Extracted records
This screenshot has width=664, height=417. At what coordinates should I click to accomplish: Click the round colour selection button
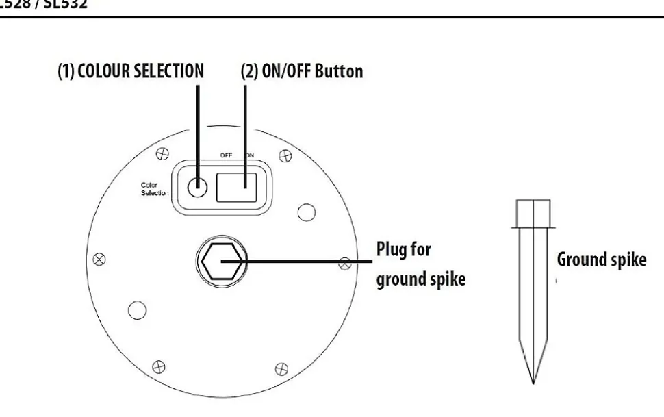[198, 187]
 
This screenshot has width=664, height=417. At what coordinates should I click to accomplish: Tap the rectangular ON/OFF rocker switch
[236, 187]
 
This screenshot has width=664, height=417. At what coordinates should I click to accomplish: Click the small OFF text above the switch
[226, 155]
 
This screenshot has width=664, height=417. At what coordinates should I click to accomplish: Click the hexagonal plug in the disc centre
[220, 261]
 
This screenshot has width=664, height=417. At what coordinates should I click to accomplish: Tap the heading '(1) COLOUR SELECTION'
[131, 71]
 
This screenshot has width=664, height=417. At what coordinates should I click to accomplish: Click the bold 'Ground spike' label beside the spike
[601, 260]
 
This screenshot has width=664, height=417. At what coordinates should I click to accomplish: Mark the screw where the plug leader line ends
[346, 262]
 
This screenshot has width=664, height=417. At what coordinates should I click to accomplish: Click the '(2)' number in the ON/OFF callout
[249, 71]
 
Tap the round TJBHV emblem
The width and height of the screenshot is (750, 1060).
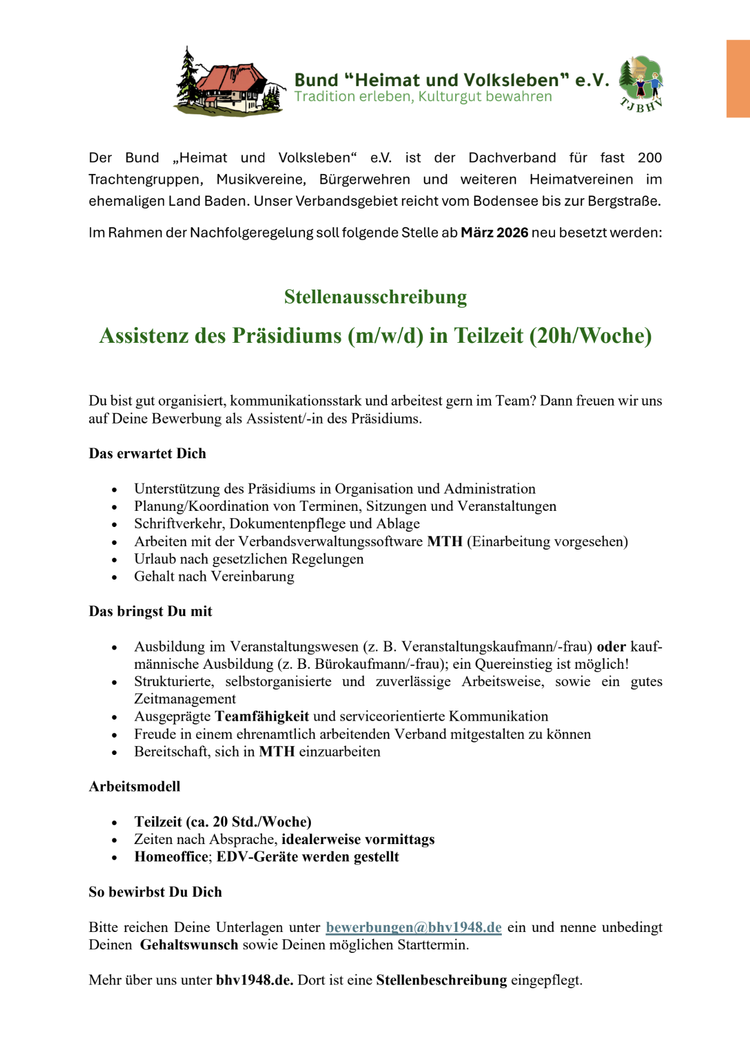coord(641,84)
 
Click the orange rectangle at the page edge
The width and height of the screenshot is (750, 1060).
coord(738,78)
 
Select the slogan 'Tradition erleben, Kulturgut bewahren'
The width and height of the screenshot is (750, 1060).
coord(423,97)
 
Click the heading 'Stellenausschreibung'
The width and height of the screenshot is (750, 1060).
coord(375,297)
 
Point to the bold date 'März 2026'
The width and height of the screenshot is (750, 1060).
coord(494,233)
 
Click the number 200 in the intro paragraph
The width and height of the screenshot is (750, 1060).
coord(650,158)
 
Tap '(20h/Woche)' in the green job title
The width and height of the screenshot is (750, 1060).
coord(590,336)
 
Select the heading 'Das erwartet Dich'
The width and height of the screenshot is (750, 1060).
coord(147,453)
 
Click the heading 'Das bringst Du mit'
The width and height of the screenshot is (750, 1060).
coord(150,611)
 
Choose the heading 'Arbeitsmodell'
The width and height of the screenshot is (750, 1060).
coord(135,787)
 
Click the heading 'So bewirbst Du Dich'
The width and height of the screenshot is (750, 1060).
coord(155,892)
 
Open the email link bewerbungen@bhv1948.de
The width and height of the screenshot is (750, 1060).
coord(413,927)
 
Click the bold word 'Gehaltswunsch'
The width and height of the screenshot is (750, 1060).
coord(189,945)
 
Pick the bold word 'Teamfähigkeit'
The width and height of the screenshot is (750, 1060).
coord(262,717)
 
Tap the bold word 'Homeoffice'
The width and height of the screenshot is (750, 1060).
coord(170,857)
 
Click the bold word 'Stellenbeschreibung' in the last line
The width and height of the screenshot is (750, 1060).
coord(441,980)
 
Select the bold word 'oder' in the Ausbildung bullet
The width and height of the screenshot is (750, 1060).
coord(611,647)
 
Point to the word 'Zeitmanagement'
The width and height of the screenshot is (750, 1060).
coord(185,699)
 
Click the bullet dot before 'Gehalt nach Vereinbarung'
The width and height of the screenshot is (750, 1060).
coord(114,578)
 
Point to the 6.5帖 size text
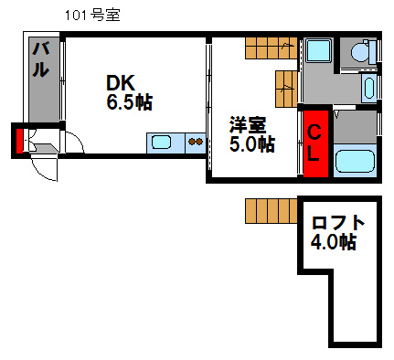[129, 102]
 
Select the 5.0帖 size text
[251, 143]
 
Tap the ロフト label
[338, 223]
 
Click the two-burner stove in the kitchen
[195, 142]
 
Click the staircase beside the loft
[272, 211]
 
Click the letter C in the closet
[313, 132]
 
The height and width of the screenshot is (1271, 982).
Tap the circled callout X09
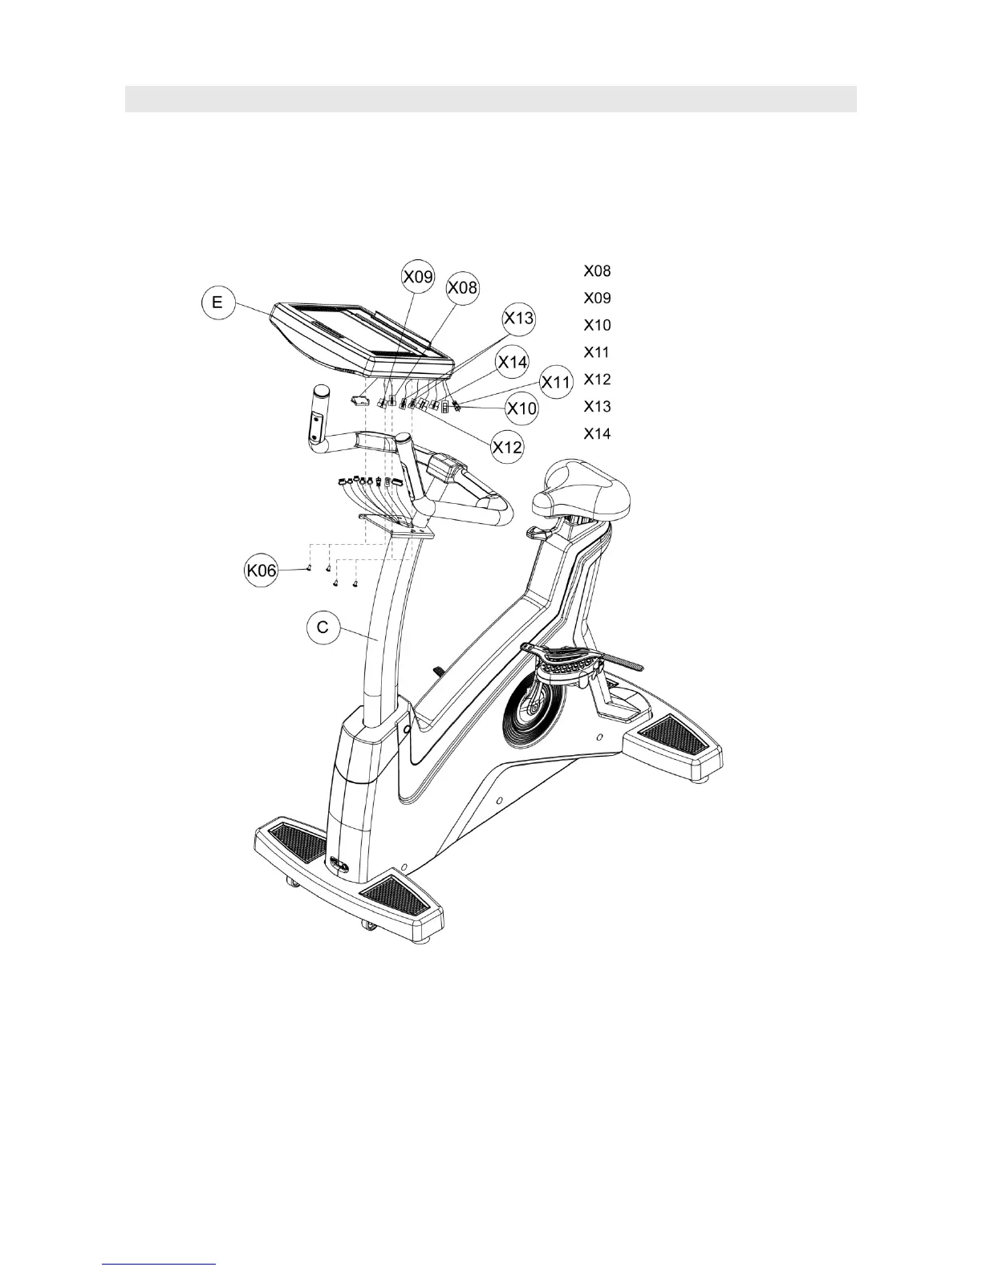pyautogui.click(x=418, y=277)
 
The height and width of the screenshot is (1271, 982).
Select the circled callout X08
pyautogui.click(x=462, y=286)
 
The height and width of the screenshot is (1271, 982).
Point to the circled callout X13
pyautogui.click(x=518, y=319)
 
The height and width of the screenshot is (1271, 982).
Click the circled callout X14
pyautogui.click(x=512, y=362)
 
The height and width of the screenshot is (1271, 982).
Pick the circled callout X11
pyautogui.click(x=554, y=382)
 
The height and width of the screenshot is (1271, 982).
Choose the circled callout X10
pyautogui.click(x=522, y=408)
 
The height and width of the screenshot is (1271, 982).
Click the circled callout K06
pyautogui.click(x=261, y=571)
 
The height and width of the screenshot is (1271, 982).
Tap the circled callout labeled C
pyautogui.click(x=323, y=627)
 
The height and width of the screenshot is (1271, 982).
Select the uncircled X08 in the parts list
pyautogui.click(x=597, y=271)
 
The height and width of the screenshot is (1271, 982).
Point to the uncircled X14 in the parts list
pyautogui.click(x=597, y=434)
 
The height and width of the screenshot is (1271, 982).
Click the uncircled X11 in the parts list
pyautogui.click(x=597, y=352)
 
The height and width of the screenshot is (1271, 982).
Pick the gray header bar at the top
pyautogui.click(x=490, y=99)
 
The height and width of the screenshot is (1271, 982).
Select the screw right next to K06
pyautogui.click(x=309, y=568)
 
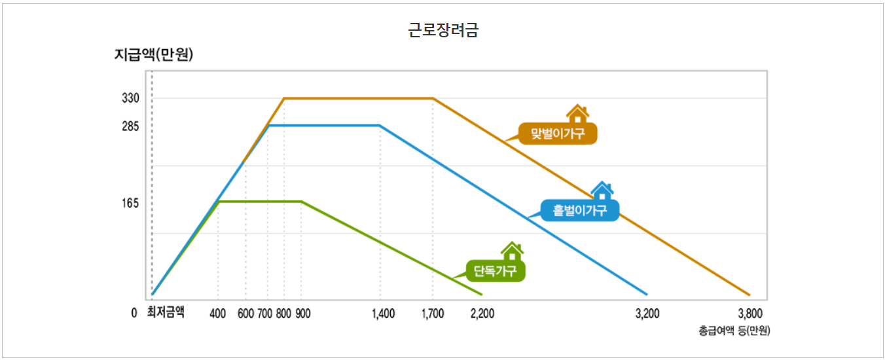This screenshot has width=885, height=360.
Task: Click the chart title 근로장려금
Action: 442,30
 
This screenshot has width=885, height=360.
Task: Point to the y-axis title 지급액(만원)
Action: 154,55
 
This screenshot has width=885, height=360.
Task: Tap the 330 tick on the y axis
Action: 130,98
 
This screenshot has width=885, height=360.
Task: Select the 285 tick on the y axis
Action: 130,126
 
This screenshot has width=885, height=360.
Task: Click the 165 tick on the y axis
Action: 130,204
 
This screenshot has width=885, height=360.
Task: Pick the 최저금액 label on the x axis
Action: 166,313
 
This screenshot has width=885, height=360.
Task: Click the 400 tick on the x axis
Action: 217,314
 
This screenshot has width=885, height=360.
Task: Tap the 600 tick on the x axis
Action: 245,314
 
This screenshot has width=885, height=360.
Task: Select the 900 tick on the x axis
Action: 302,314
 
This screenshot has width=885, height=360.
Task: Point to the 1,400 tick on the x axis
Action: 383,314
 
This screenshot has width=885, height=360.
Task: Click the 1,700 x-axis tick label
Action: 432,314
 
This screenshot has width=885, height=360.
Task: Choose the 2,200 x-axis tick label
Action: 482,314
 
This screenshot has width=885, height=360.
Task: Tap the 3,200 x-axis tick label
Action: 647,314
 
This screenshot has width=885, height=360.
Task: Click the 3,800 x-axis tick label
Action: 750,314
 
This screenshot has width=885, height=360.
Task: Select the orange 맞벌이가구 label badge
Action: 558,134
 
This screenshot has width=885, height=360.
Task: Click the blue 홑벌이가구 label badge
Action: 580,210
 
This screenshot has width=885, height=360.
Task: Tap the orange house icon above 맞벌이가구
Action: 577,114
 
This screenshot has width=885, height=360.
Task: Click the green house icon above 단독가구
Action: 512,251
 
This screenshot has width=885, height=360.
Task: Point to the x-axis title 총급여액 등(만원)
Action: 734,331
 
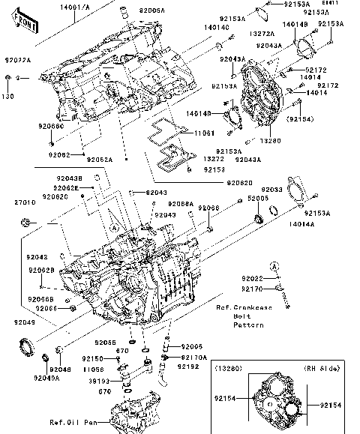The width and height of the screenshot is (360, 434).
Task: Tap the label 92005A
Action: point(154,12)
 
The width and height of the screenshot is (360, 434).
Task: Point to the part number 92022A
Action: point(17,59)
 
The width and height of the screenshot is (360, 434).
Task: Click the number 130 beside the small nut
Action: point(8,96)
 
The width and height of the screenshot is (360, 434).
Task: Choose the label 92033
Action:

Problem requirements
Put every line of the items above into a JSON list of strings, one string per line, skipping blank lines and leaving out the pictures.

Response for this exercise
[
  "This screenshot has width=664, height=417. At what coordinates should I click to accomplish: Click the round colour selection button",
  "[198, 187]",
  "This screenshot has width=664, height=417. At what coordinates should I click to accomplish: Tap the rectangular ON/OFF rocker switch",
  "[236, 187]",
  "This screenshot has width=664, height=417. At what coordinates should I click to accomplish: Click the small OFF text above the switch",
  "[226, 155]",
  "This screenshot has width=664, height=417. At what coordinates should I click to accomplish: Click the hexagonal plug in the disc centre",
  "[220, 261]",
  "This screenshot has width=664, height=417. At what coordinates should I click to accomplish: Tap the heading '(1) COLOUR SELECTION'",
  "[131, 71]",
  "This screenshot has width=664, height=417. At what coordinates should I click to accomplish: Click the bold 'Ground spike' label beside the spike",
  "[601, 260]",
  "This screenshot has width=664, height=417. At what coordinates should I click to accomplish: Mark the screw where the plug leader line ends",
  "[346, 262]",
  "This screenshot has width=664, height=417. At what coordinates should I click to accomplish: Click the '(2)' number in the ON/OFF callout",
  "[249, 71]",
  "Tap the round TJBHV emblem",
  "The width and height of the screenshot is (750, 1060).",
  "coord(641,84)",
  "Click the orange rectangle at the page edge",
  "The width and height of the screenshot is (750, 1060).",
  "coord(738,78)",
  "Select the slogan 'Tradition erleben, Kulturgut bewahren'",
  "The width and height of the screenshot is (750, 1060).",
  "coord(423,97)",
  "Click the heading 'Stellenausschreibung'",
  "The width and height of the screenshot is (750, 1060).",
  "coord(375,297)",
  "Point to the bold date 'März 2026'",
  "The width and height of the screenshot is (750, 1060).",
  "coord(494,233)",
  "Click the number 200 in the intro paragraph",
  "The width and height of the screenshot is (750, 1060).",
  "coord(650,158)",
  "Tap '(20h/Woche)' in the green job title",
  "The width and height of the screenshot is (750, 1060).",
  "coord(590,336)",
  "Select the heading 'Das erwartet Dich'",
  "The width and height of the screenshot is (750, 1060).",
  "coord(147,453)",
  "Click the heading 'Das bringst Du mit'",
  "The width and height of the screenshot is (750, 1060).",
  "coord(150,611)",
  "Choose the heading 'Arbeitsmodell'",
  "The width and height of the screenshot is (750, 1060).",
  "coord(135,787)",
  "Click the heading 'So bewirbst Du Dich'",
  "The width and height of the screenshot is (750, 1060).",
  "coord(155,892)",
  "Open the email link bewerbungen@bhv1948.de",
  "The width and height of the screenshot is (750, 1060).",
  "coord(413,927)",
  "Click the bold word 'Gehaltswunsch'",
  "The width and height of the screenshot is (750, 1060).",
  "coord(189,945)",
  "Pick the bold word 'Teamfähigkeit'",
  "The width and height of the screenshot is (750, 1060).",
  "coord(262,717)",
  "Tap the bold word 'Homeoffice'",
  "The width and height of the screenshot is (750, 1060).",
  "coord(170,857)",
  "Click the bold word 'Stellenbeschreibung' in the last line",
  "The width and height of the screenshot is (750, 1060).",
  "coord(441,980)",
  "Select the bold word 'oder' in the Ausbildung bullet",
  "The width and height of the screenshot is (750, 1060).",
  "coord(611,647)",
  "Point to the word 'Zeitmanagement'",
  "The width and height of the screenshot is (750, 1060).",
  "coord(185,699)",
  "Click the bullet dot before 'Gehalt nach Vereinbarung'",
  "The width and height of the screenshot is (750, 1060).",
  "coord(114,578)",
  "Point to the 6.5帖 size text",
  "[129, 102]",
  "Select the 5.0帖 size text",
  "[251, 143]",
  "Tap the ロフト label",
  "[338, 223]",
  "Click the two-burner stove in the kitchen",
  "[195, 142]",
  "Click the staircase beside the loft",
  "[272, 211]",
  "Click the letter C in the closet",
  "[313, 132]",
  "The height and width of the screenshot is (1271, 982).",
  "Tap the circled callout X09",
  "pyautogui.click(x=418, y=277)",
  "The height and width of the screenshot is (1271, 982).",
  "Select the circled callout X08",
  "pyautogui.click(x=462, y=286)",
  "The height and width of the screenshot is (1271, 982).",
  "Point to the circled callout X13",
  "pyautogui.click(x=518, y=319)",
  "The height and width of the screenshot is (1271, 982).",
  "Click the circled callout X14",
  "pyautogui.click(x=512, y=362)",
  "The height and width of the screenshot is (1271, 982).",
  "Pick the circled callout X11",
  "pyautogui.click(x=554, y=382)",
  "The height and width of the screenshot is (1271, 982).",
  "Choose the circled callout X10",
  "pyautogui.click(x=522, y=408)",
  "The height and width of the screenshot is (1271, 982).",
  "Click the circled callout K06",
  "pyautogui.click(x=261, y=571)",
  "The height and width of the screenshot is (1271, 982).",
  "Tap the circled callout labeled C",
  "pyautogui.click(x=323, y=627)",
  "The height and width of the screenshot is (1271, 982).",
  "Select the uncircled X08 in the parts list",
  "pyautogui.click(x=597, y=271)",
  "The height and width of the screenshot is (1271, 982).",
  "Point to the uncircled X14 in the parts list",
  "pyautogui.click(x=597, y=434)",
  "The height and width of the screenshot is (1271, 982).",
  "Click the uncircled X11 in the parts list",
  "pyautogui.click(x=597, y=352)",
  "The height and width of the screenshot is (1271, 982).",
  "Pick the gray header bar at the top",
  "pyautogui.click(x=490, y=99)",
  "The height and width of the screenshot is (1271, 982).",
  "Select the screw right next to K06",
  "pyautogui.click(x=309, y=568)",
  "This screenshot has width=885, height=360.",
  "Task: Click the chart title 근로장려금",
  "Action: 442,30",
  "This screenshot has width=885, height=360.",
  "Task: Point to the y-axis title 지급액(만원)",
  "Action: 154,55",
  "This screenshot has width=885, height=360.",
  "Task: Tap the 330 tick on the y axis",
  "Action: 130,98",
  "This screenshot has width=885, height=360.",
  "Task: Select the 285 tick on the y axis",
  "Action: 130,126",
  "This screenshot has width=885, height=360.",
  "Task: Click the 165 tick on the y axis",
  "Action: 130,204",
  "This screenshot has width=885, height=360.",
  "Task: Pick the 최저금액 label on the x axis",
  "Action: 166,313",
  "This screenshot has width=885, height=360.",
  "Task: Click the 400 tick on the x axis",
  "Action: 217,314",
  "This screenshot has width=885, height=360.",
  "Task: Tap the 600 tick on the x axis",
  "Action: 245,314",
  "This screenshot has width=885, height=360.",
  "Task: Select the 900 tick on the x axis",
  "Action: 302,314",
  "This screenshot has width=885, height=360.",
  "Task: Point to the 1,400 tick on the x axis",
  "Action: 383,314",
  "This screenshot has width=885, height=360.",
  "Task: Click the 1,700 x-axis tick label",
  "Action: 432,314",
  "This screenshot has width=885, height=360.",
  "Task: Choose the 2,200 x-axis tick label",
  "Action: 482,314",
  "This screenshot has width=885, height=360.",
  "Task: Tap the 3,200 x-axis tick label",
  "Action: 647,314",
  "This screenshot has width=885, height=360.",
  "Task: Click the 3,800 x-axis tick label",
  "Action: 750,314",
  "This screenshot has width=885, height=360.",
  "Task: Select the orange 맞벌이가구 label badge",
  "Action: 558,134",
  "This screenshot has width=885, height=360.",
  "Task: Click the blue 홑벌이가구 label badge",
  "Action: 580,210",
  "This screenshot has width=885, height=360.",
  "Task: Tap the orange house icon above 맞벌이가구",
  "Action: 577,114",
  "This screenshot has width=885, height=360.",
  "Task: Click the green house icon above 단독가구",
  "Action: 512,251",
  "This screenshot has width=885, height=360.",
  "Task: Point to the x-axis title 총급여액 등(만원)",
  "Action: 734,331",
  "The width and height of the screenshot is (360, 434).",
  "Task: Tap the label 92005A",
  "Action: point(154,12)",
  "The width and height of the screenshot is (360, 434).",
  "Task: Point to the part number 92022A",
  "Action: point(17,59)",
  "The width and height of the screenshot is (360, 434).",
  "Task: Click the number 130 beside the small nut",
  "Action: point(8,96)",
  "The width and height of the screenshot is (360, 434).",
  "Task: Choose the label 92033",
  "Action:"
]